To address these gaps, Physics-R1 releases four key artifacts: PhysCorp-A (a 6,432-record multimodal corpus triple-audited for contamination), PhysR1Corp (2,268 records for reinforcement learning), PhysOlym-A (500 novel-source olympiad problems with native difficulty labels and an English-Estonian bilingual subset), and a reference GSPO+DAPO training recipe cold-started from Qwen3-VL-8B-Thinking. Across three seeds, Physics-R1 lifts the 8B base model by +18.3 percentage points on PhysOlym-A (8.0 → 26.3%, just 7.1 pp behind Sonnet 4.5), +15.7 pp on PhysReason (now ahead of Qwen3-VL-32B and Gemini 2.5 Pro), +6.9 pp on OlympiadBench-Physics, and +4.1 pp on PhyX MCQ. The work provides both a rigorous audit methodology and practical recipe for fair visual physics reasoning evaluation.
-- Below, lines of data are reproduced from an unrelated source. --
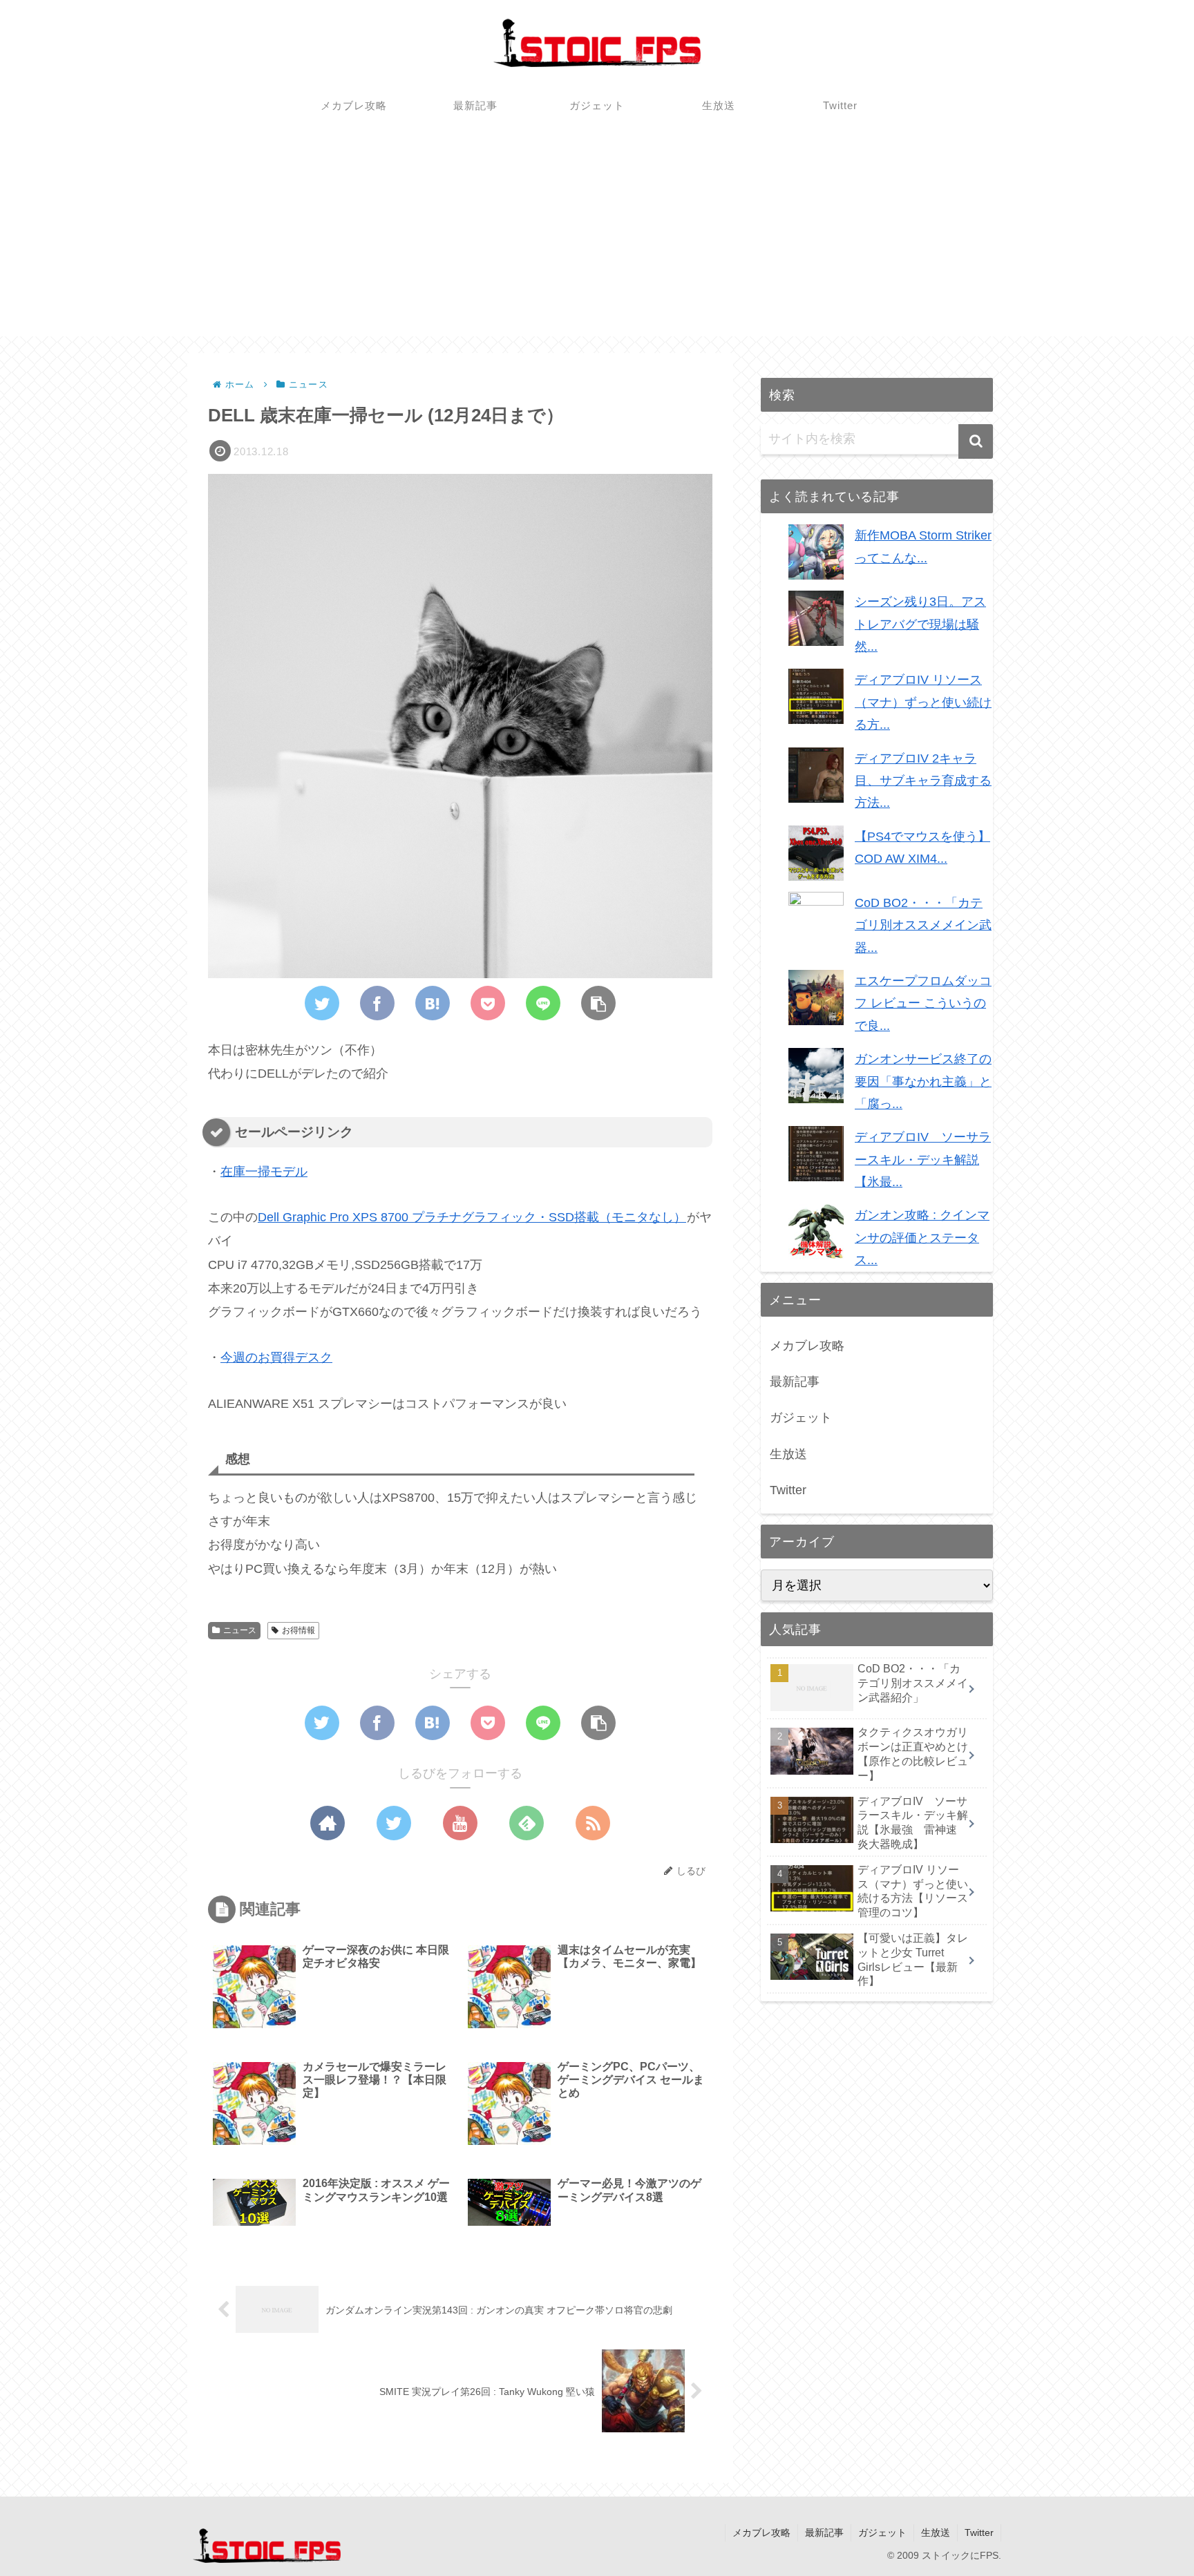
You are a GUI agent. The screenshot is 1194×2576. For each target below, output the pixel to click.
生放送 (788, 1454)
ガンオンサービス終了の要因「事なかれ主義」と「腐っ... (923, 1081)
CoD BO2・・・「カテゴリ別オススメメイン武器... (923, 925)
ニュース (239, 1630)
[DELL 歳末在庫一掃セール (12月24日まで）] (432, 1003)
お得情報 (298, 1630)
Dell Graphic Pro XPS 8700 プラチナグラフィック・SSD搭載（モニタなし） (472, 1217)
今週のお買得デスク (276, 1357)
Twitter (788, 1490)
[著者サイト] (327, 1823)
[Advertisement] (597, 239)
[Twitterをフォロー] (394, 1823)
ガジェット (801, 1417)
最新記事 (794, 1382)
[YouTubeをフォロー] (460, 1823)
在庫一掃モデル (263, 1172)
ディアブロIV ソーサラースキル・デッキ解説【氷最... (923, 1159)
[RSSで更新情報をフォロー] (593, 1823)
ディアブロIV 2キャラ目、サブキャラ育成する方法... (923, 781)
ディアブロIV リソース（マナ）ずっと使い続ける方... (923, 702)
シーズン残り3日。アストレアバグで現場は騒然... (920, 624)
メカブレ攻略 (807, 1346)
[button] (975, 441)
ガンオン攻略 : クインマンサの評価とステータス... (922, 1237)
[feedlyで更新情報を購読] (526, 1823)
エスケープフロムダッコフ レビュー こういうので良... (923, 1003)
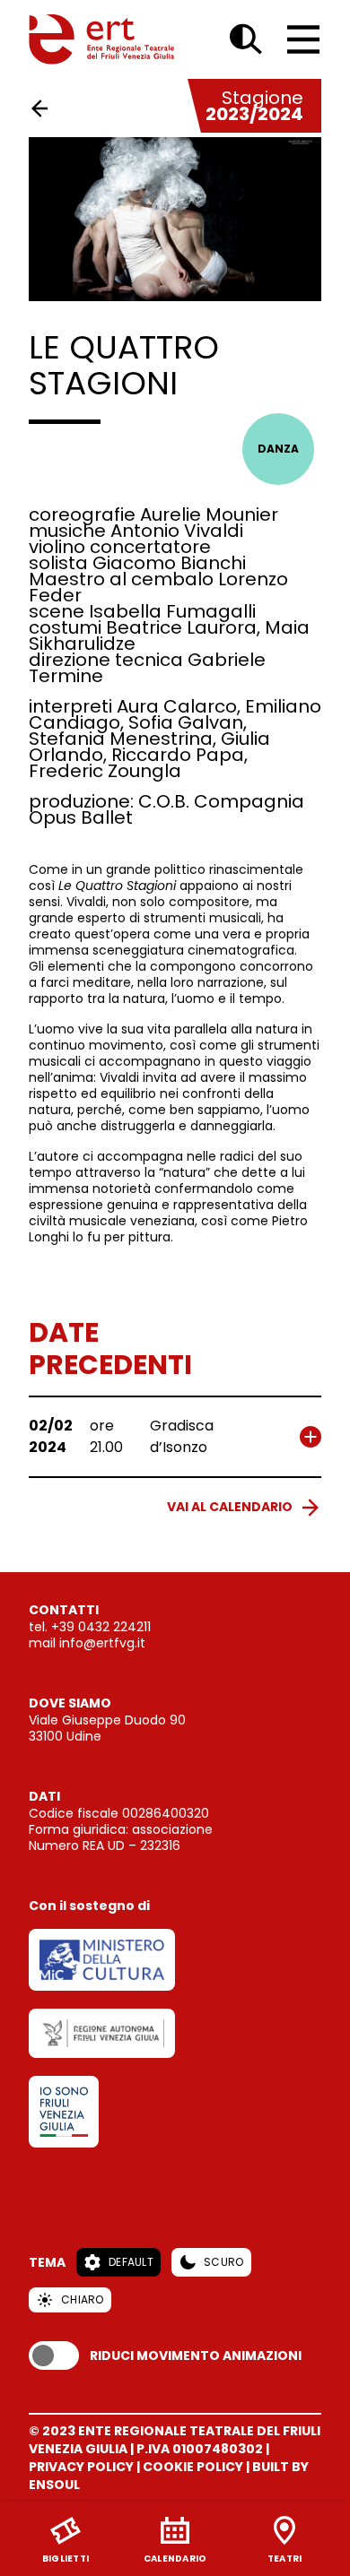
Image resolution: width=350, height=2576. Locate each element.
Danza (278, 448)
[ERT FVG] (101, 39)
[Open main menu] (303, 39)
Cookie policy (193, 2467)
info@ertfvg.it (102, 1643)
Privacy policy (81, 2467)
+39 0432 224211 (101, 1627)
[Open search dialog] (246, 39)
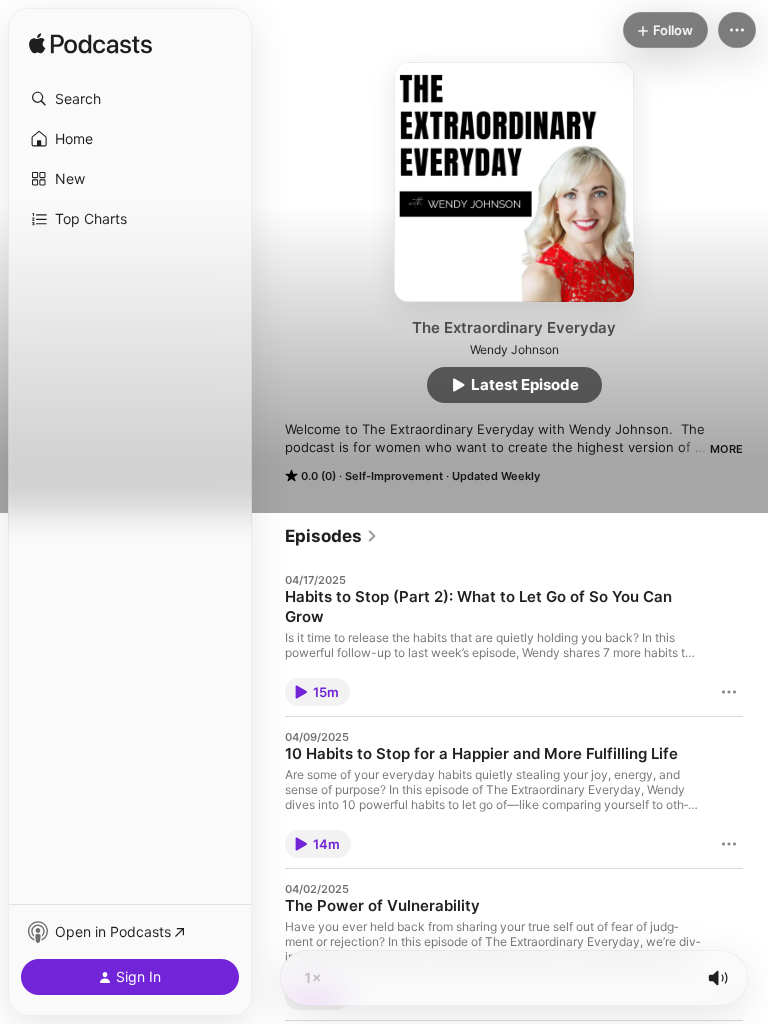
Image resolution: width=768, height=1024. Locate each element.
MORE (726, 449)
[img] (90, 45)
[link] (331, 536)
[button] (130, 99)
- Three-stage audit of training pools found 134 near-duplicates and 4,846 paraphrase candidates in SciInstruct alone, exposing hidden contamination
- Translation drift caused 17 percentage point performance difference between Estonian and English olympiad problems (30.5% vs 13.6%)
- Physics-R1 recipe improved Qwen3-VL-8B by +18.3 pp on open-ended PhysOlym-A, outperforming Qwen3-VL-32B and Gemini 2.5 Pro
Why It Matters
Exposes hidden benchmark flaws in physics AI; provides audited corpus and training recipe for reliable visual reasoning evaluation.